**WHAT YOU NEED TO DO:** Rewrite every line of the material below as a single numbered list, skipping any blank lines and leaving out the pictures.

─── MATERIAL FOR THIS TASK ───

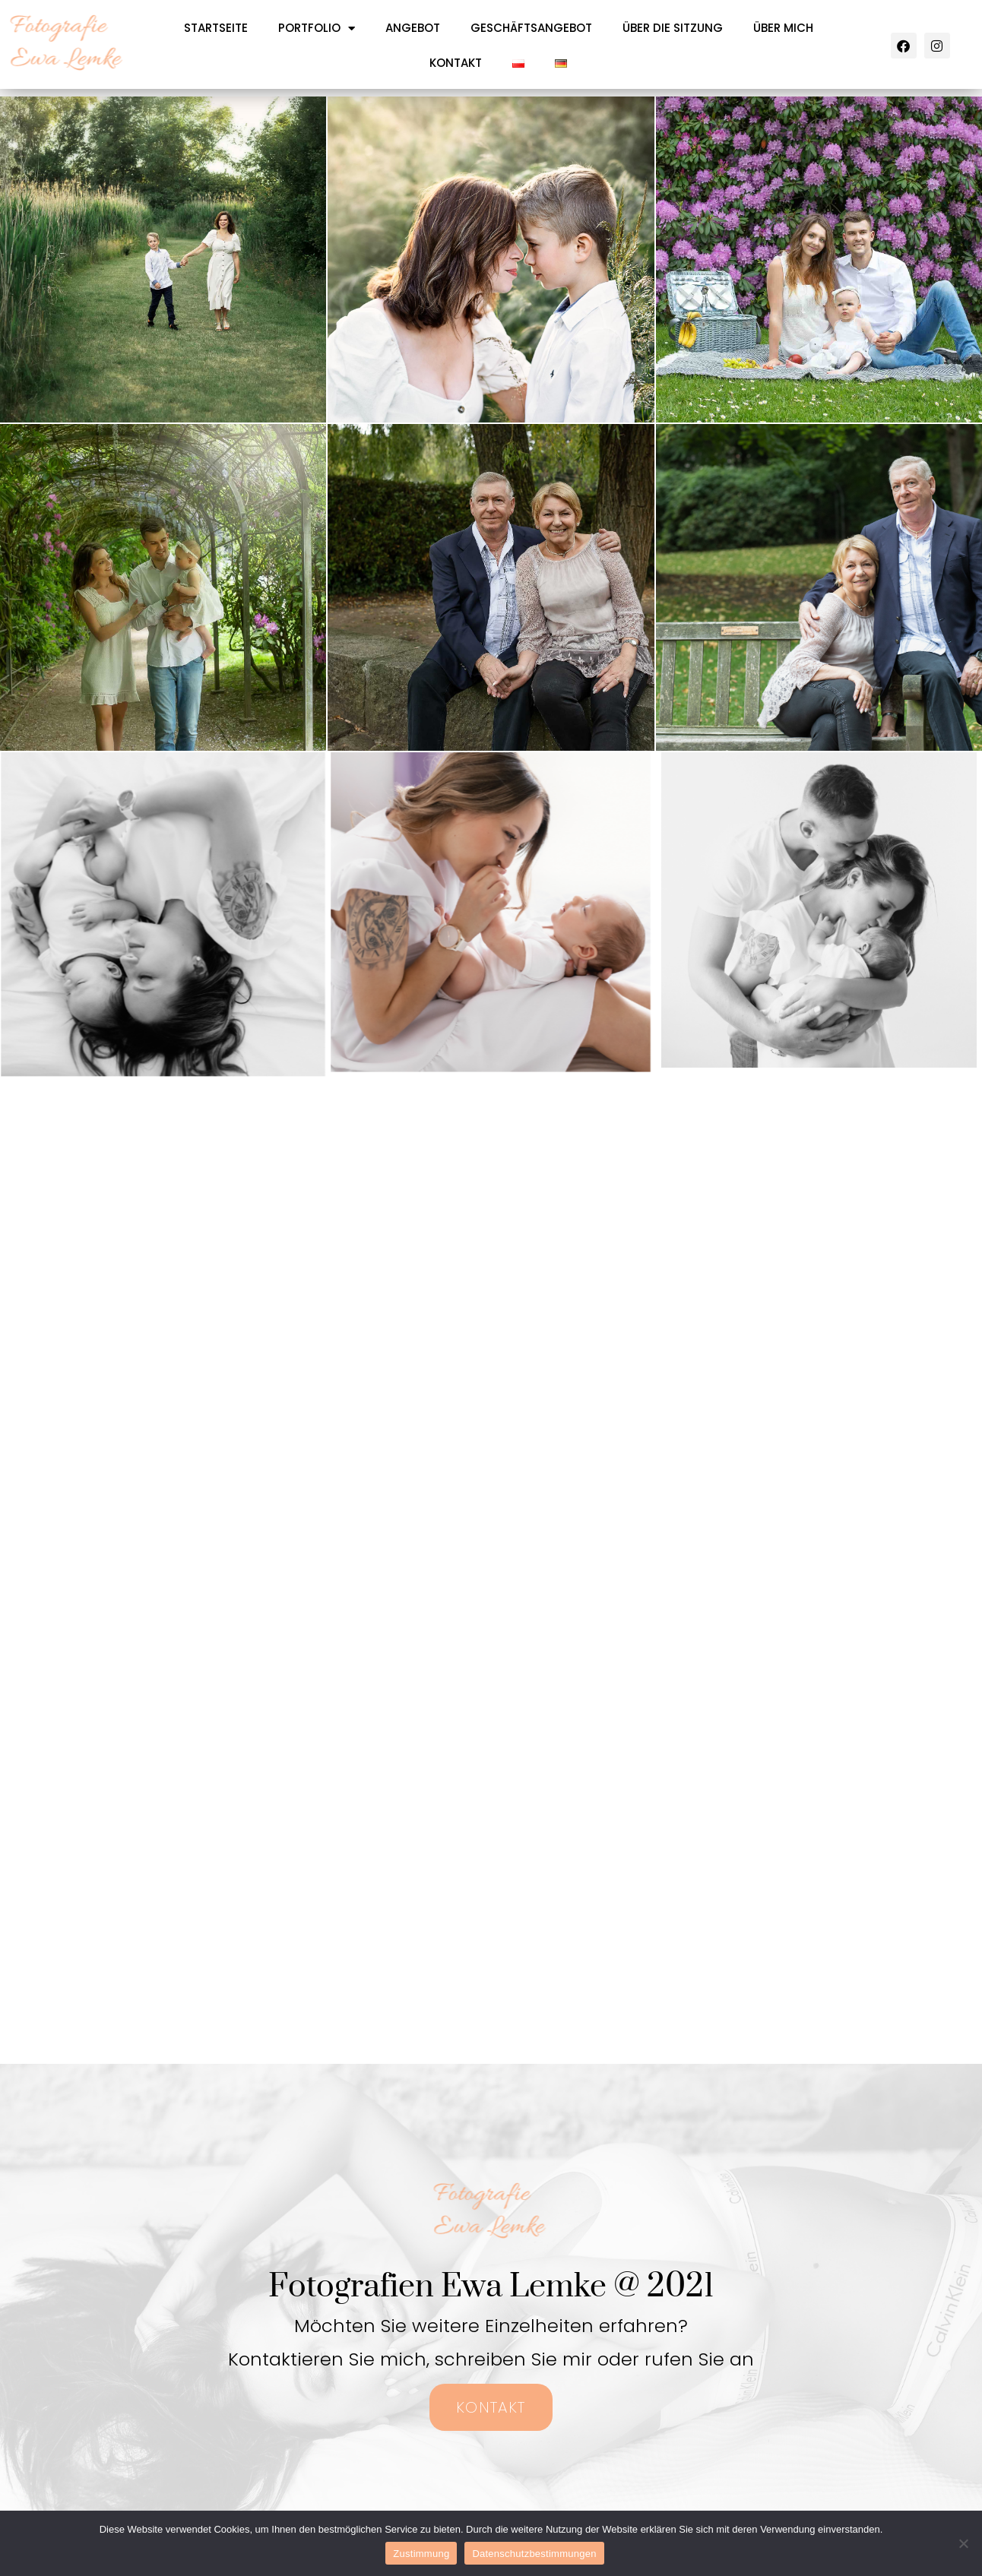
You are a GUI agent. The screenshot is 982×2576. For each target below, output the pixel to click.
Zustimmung (421, 2553)
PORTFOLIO (316, 28)
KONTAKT (455, 63)
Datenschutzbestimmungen (534, 2553)
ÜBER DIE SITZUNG (672, 28)
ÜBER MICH (783, 28)
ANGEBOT (412, 28)
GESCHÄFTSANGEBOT (531, 28)
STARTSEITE (216, 28)
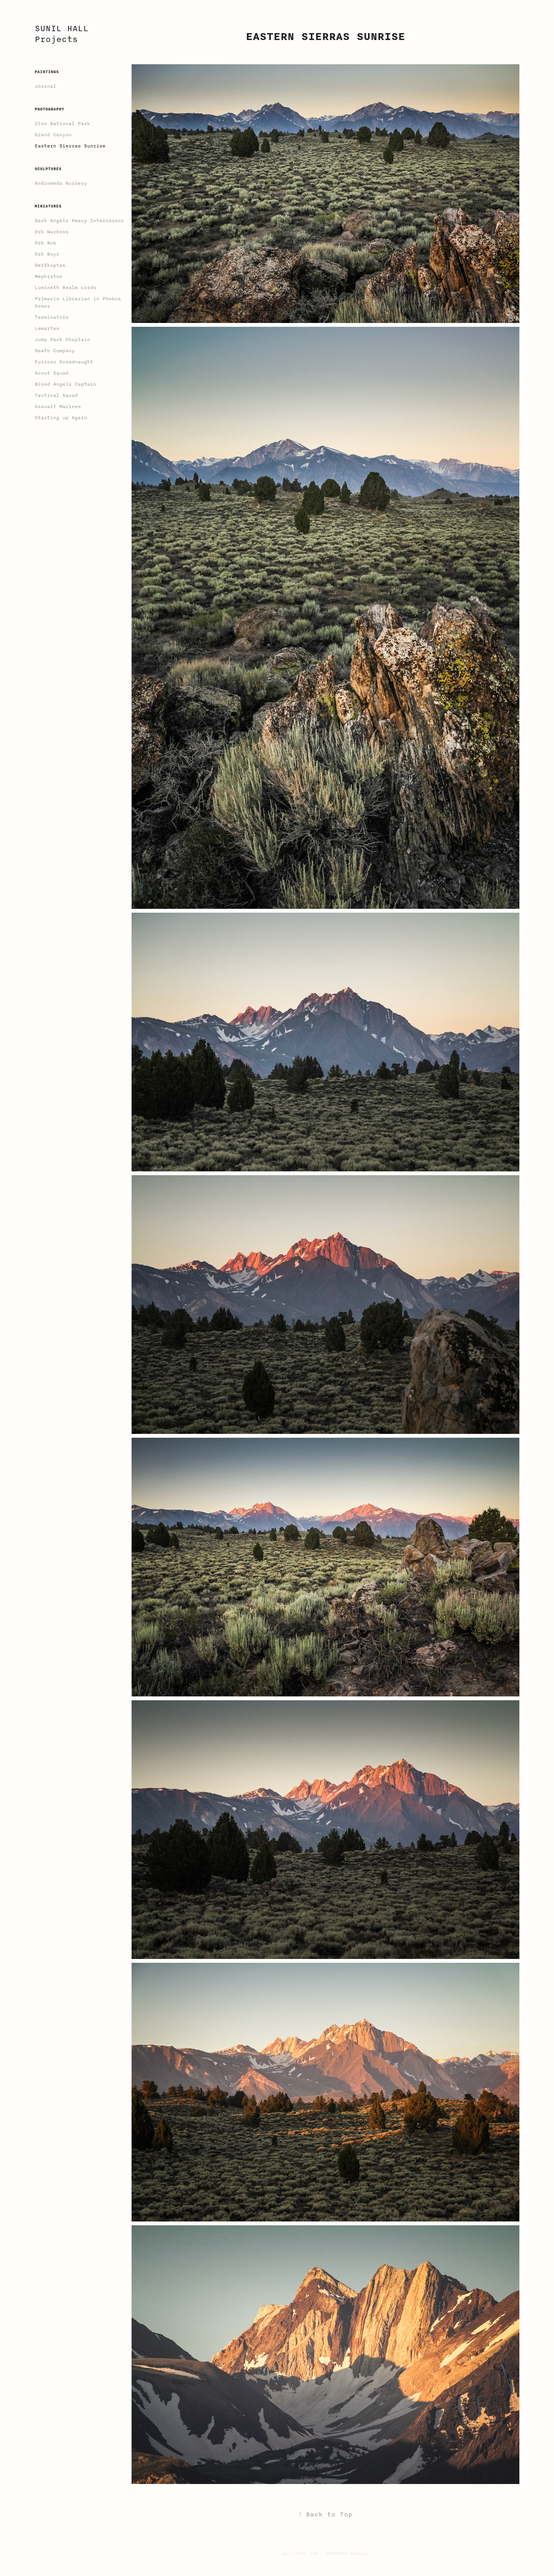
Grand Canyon (53, 135)
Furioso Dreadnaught (64, 362)
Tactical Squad (56, 395)
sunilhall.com (299, 2553)
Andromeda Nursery (61, 183)
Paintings (47, 72)
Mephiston (48, 276)
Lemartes (47, 328)
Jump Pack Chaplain (62, 339)
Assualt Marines (58, 406)
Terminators (51, 317)
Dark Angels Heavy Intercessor (79, 220)
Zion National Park (62, 123)
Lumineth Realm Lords (65, 287)
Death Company (55, 351)
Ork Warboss (51, 232)
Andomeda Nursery (347, 2553)
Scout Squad (51, 373)
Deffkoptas (50, 265)
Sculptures (48, 169)
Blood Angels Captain (65, 384)
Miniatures (48, 206)
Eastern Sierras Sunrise (70, 146)
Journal (45, 86)
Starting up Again (61, 418)
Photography (49, 109)
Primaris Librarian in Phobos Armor (78, 302)
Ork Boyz (47, 254)
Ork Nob (45, 243)
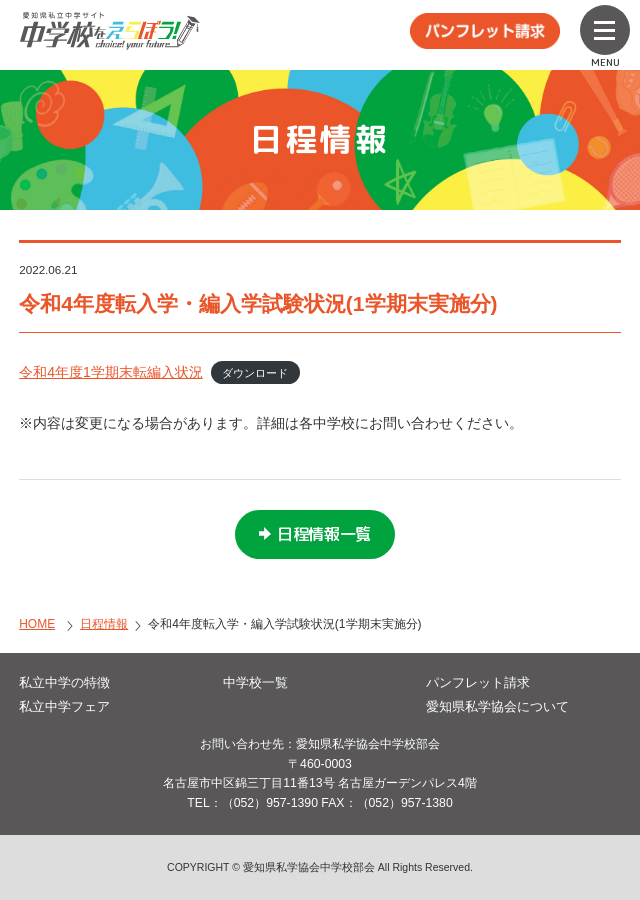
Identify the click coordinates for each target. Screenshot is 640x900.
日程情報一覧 (324, 534)
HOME (37, 624)
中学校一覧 (255, 682)
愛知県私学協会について (497, 706)
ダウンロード (255, 373)
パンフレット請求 (478, 682)
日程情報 (104, 624)
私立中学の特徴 (64, 682)
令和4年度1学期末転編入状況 (111, 372)
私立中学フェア (64, 706)
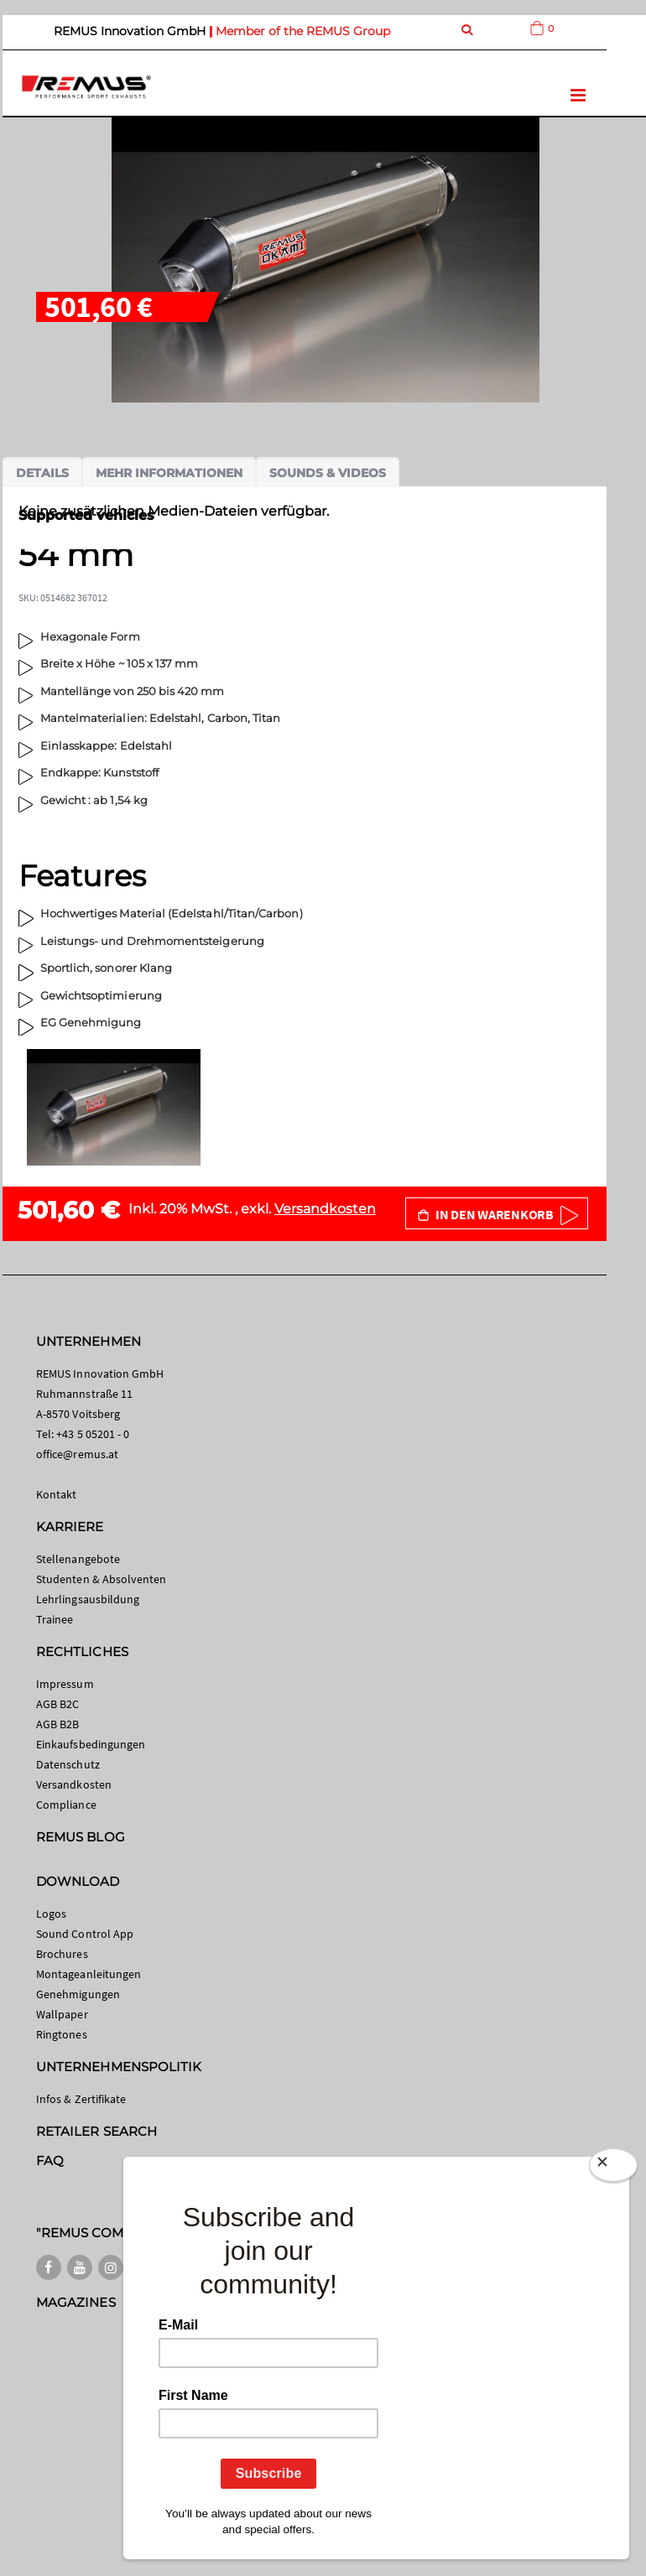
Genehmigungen (78, 1994)
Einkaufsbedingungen (90, 1744)
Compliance (66, 1804)
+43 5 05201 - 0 (92, 1433)
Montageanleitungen (88, 1973)
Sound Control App (84, 1933)
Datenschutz (68, 1764)
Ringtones (61, 2034)
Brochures (62, 1953)
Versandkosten (325, 1209)
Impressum (65, 1683)
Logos (51, 1913)
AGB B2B (57, 1724)
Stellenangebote (78, 1558)
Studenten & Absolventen (101, 1579)
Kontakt (56, 1494)
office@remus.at (77, 1454)
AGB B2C (57, 1703)
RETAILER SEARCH (96, 2131)
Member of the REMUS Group (303, 31)
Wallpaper (62, 2014)
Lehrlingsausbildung (87, 1599)
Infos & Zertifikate (81, 2098)
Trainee (54, 1619)
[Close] (613, 2165)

───

**SOLUTION:**
1. You are a GUI agent. The screenshot is 982×2576. For each target below, output the pixel to click.
2. Zustimmung (421, 2553)
3. PORTFOLIO (316, 28)
4. KONTAKT (455, 63)
5. Datenschutzbestimmungen (534, 2553)
6. ÜBER DIE SITZUNG (672, 28)
7. ÜBER MICH (783, 28)
8. ANGEBOT (412, 28)
9. GESCHÄFTSANGEBOT (531, 28)
10. STARTSEITE (216, 28)
11. Grand Canyon (53, 135)
12. Furioso Dreadnaught (64, 362)
13. Tactical Squad (56, 395)
14. sunilhall.com (299, 2553)
15. Andromeda Nursery (61, 183)
16. Paintings (47, 72)
17. Mephiston (48, 276)
18. Lemartes (47, 328)
19. Jump Pack Chaplain (62, 339)
20. Assualt Marines (58, 406)
21. Terminators (51, 317)
22. Dark Angels Heavy Intercessor (79, 220)
23. Zion National Park (62, 123)
24. Lumineth Realm Lords (65, 287)
25. Death Company (55, 351)
26. Ork Warboss (51, 232)
27. Andomeda Nursery (347, 2553)
28. Scout Squad (51, 373)
29. Deffkoptas (50, 265)
30. Sculptures (48, 169)
31. Blood Angels Captain (65, 384)
32. Miniatures (48, 206)
33. Eastern Sierras Sunrise (70, 146)
34. Journal (45, 86)
35. Starting up Again (61, 418)
36. Photography (49, 109)
37. Primaris Librarian in Phobos Armor (78, 302)
38. Ork Boyz (47, 254)
39. Ork Nob (45, 243)
40. Identify the click coordinates for each target. Screenshot is 640x900.
41. 日程情報一覧 (324, 534)
42. HOME (37, 624)
43. 中学校一覧 (255, 682)
44. 愛知県私学協会について (497, 706)
45. ダウンロード (255, 373)
46. パンフレット請求 (478, 682)
47. 日程情報 (104, 624)
48. 私立中学の特徴 (64, 682)
49. 令和4年度1学期末転編入状況 (111, 372)
50. 私立中学フェア (64, 706)
51. Genehmigungen (78, 1994)
52. Einkaufsbedingungen (90, 1744)
53. Compliance (66, 1804)
54. +43 5 05201 - 0 (92, 1433)
55. Montageanleitungen (88, 1973)
56. Sound Control App (84, 1933)
57. Datenschutz (68, 1764)
58. Ringtones (61, 2034)
59. Brochures (62, 1953)
60. Versandkosten (325, 1209)
61. Impressum (65, 1683)
62. Logos (51, 1913)
63. AGB B2B (57, 1724)
64. Stellenangebote (78, 1558)
65. Studenten & Absolventen (101, 1579)
66. Kontakt (56, 1494)
67. office@remus.at (77, 1454)
68. AGB B2C (57, 1703)
69. RETAILER SEARCH (96, 2131)
70. Member of the REMUS Group (303, 31)
71. Wallpaper (62, 2014)
72. Lehrlingsausbildung (87, 1599)
73. Infos & Zertifikate (81, 2098)
74. Trainee (54, 1619)
75. [Close] (613, 2165)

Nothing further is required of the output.